— Если в России будет республика, Короленко должен стать ее президентом, — мечтательно говорил Луначарский Ромену Роллану в апреле 1917 года, в Швейцарии. Тогда большевики еще только рвались к власти…
7 июня 1920 года Луначарский появился у Короленко в Полтаве. Предложение обменяться открытым, печатным словом было принято. Но тут же возникли и осложнения.
Едва беседа закончилась и довольный Луначарский умчался на митинг в театр, как к писателю пришла делегация — родственники пятерых приговоренных к смерти за спекуляцию хлебом. И Короленко пришлось догонять наркома, идти на митинг. Луначарский и сопровождавший его начальник местной чрезвычайки Иванов успокоили: расстрел будет отменен. После эффектной речи Луначарского и пения «Интернационала» предложили Короленко сфотографироваться вместе — он наотрез отказался, понимая, что завтра же газеты используют это для пропаганды. (Вспомним реакцию Татьяны Львовны Толстой — нежелание позировать для истории в компании с большевистским вожаком.) И еще раз встревоженный Короленко подходил к Луначарскому и Иванову, прося отменить бессудную казнь и разрешить дело нормальным судебным порядком, и снова услышал заверения, что так оно и будет.

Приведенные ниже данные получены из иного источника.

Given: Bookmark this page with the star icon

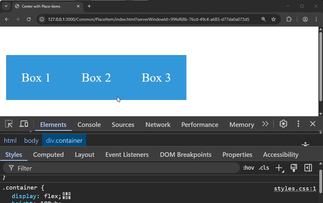Looking at the screenshot, I should pyautogui.click(x=273, y=19).
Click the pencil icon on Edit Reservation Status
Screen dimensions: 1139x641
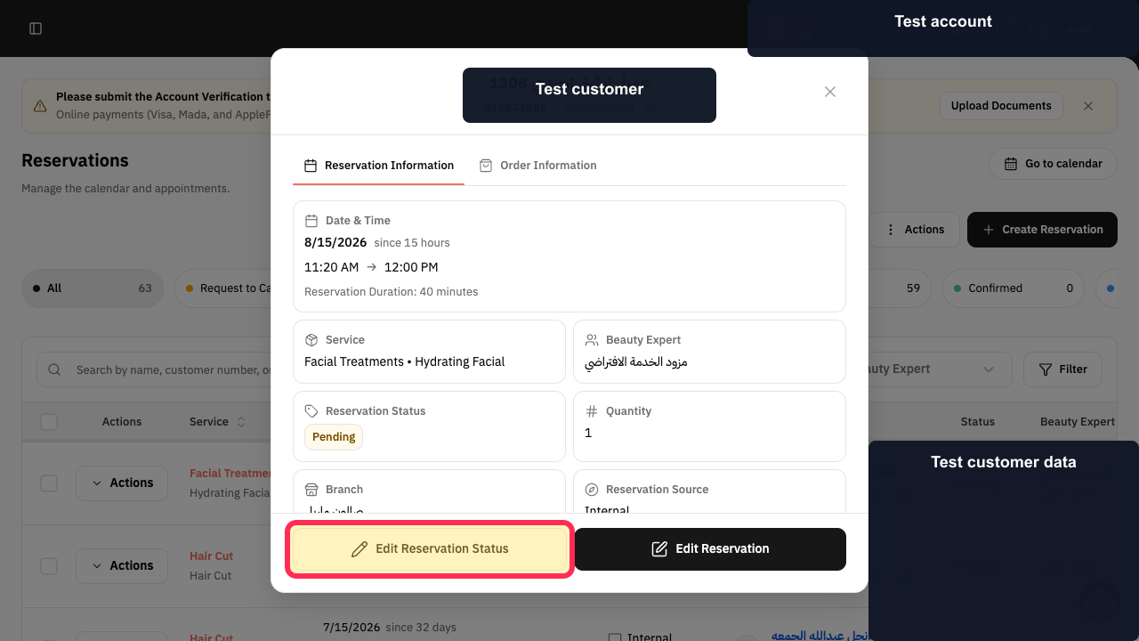click(x=359, y=549)
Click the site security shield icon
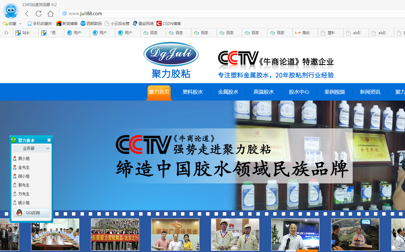Image resolution: width=405 pixels, height=252 pixels. (64, 14)
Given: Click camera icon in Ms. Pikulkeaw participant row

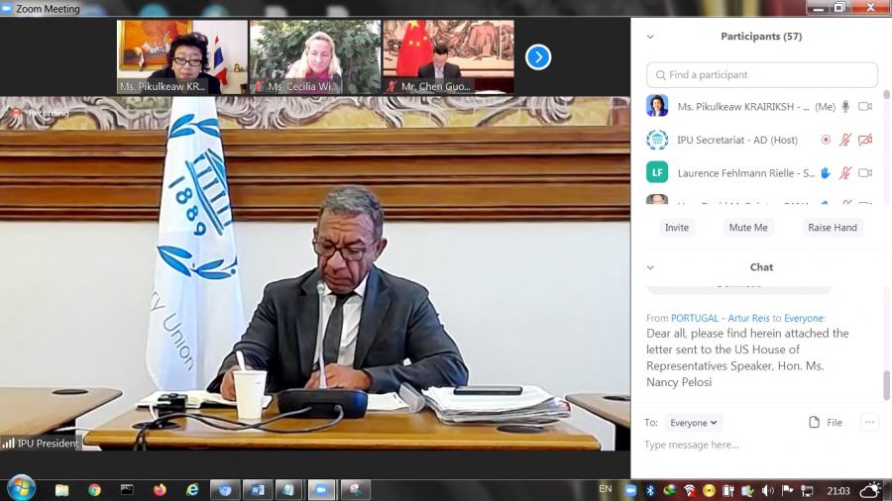Looking at the screenshot, I should (865, 107).
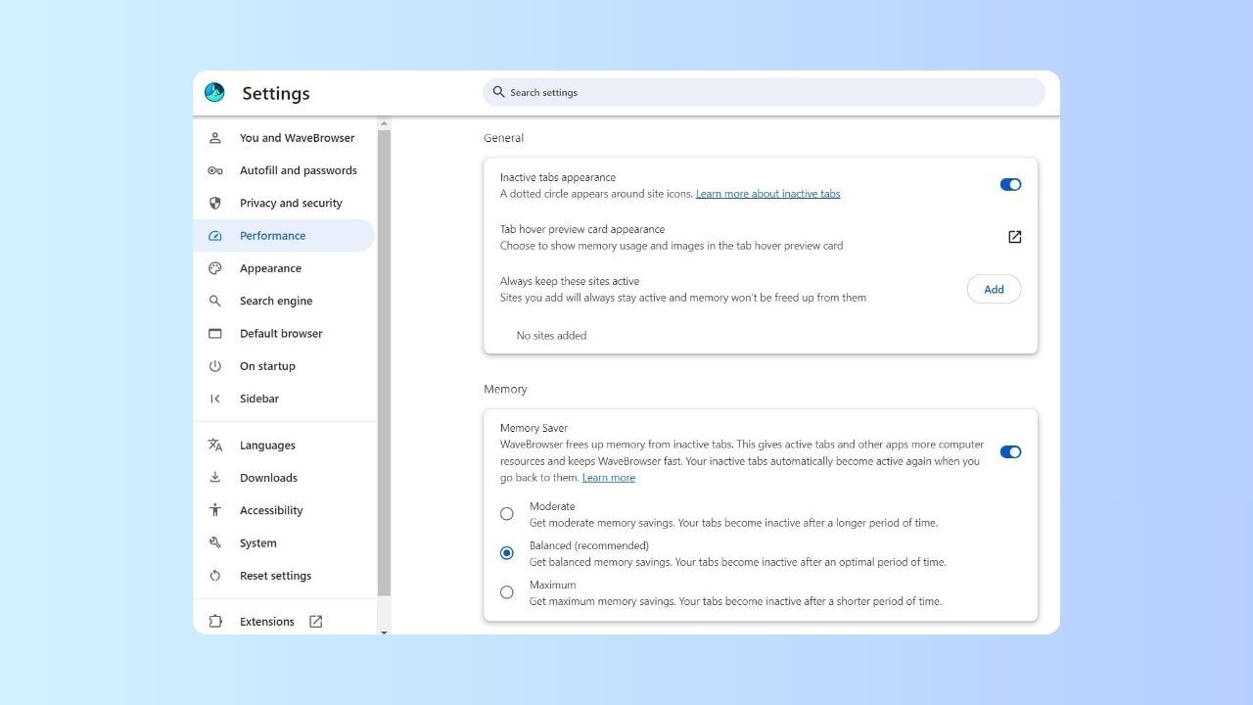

В это время все пятеро были уже расстреляны. Об этом Короленко узнал на следующее утро из записки Луначарского, который сообщал, что приговор был приведен в исполнение еще до его приезда, и клялся в уважении и любви.
А развешанная на улицах Полтавы газета «УКРОСТА» громогласно объявила о триумфальной встрече Короленко и Луначарского: будто бы писатель, подойдя к высокому гостю, сказал: «Я знал, что Советская власть сильна. Прослушав вашу речь, я еще больше убедился в этом…»
Вот этой–то историей, возмутившей Короленко до глубины души, и вызвано появление первого из писем, изъятых чекистами в 1949 году, ибо редактором «УКРОСТА» был не кто иной, как начинающий писатель Дмитрий Миронович Стонов.
«Тов. Редактор.
В сегодняшнем номере «УКРОСТЫ» приведены якобы мои слова, сказанные после митинга А. В. Луначарскому. Если уж газета считает нужным приводить мои слова, то прошу изложить их точно, как они были сказаны. Дело в том, что болезнь решительно не позволяет мне посещать митинги. На этот раз я отступил от этого общего правила по специальной причине: для ходатайства перед властями о нескольких жизнях. После речи тов. Луначарского я сказал буквально следующее:
«Я прослушал Вашу речь. Она проникнута уверенностью в силе. Но силе свойственна справедливость и великодушие, а не жестокость. Докажите же в этом случае, что вы действительно чувствуете себя сильными: пусть ваш призыв ознаменуется не актом жестокости, а актом милосердия».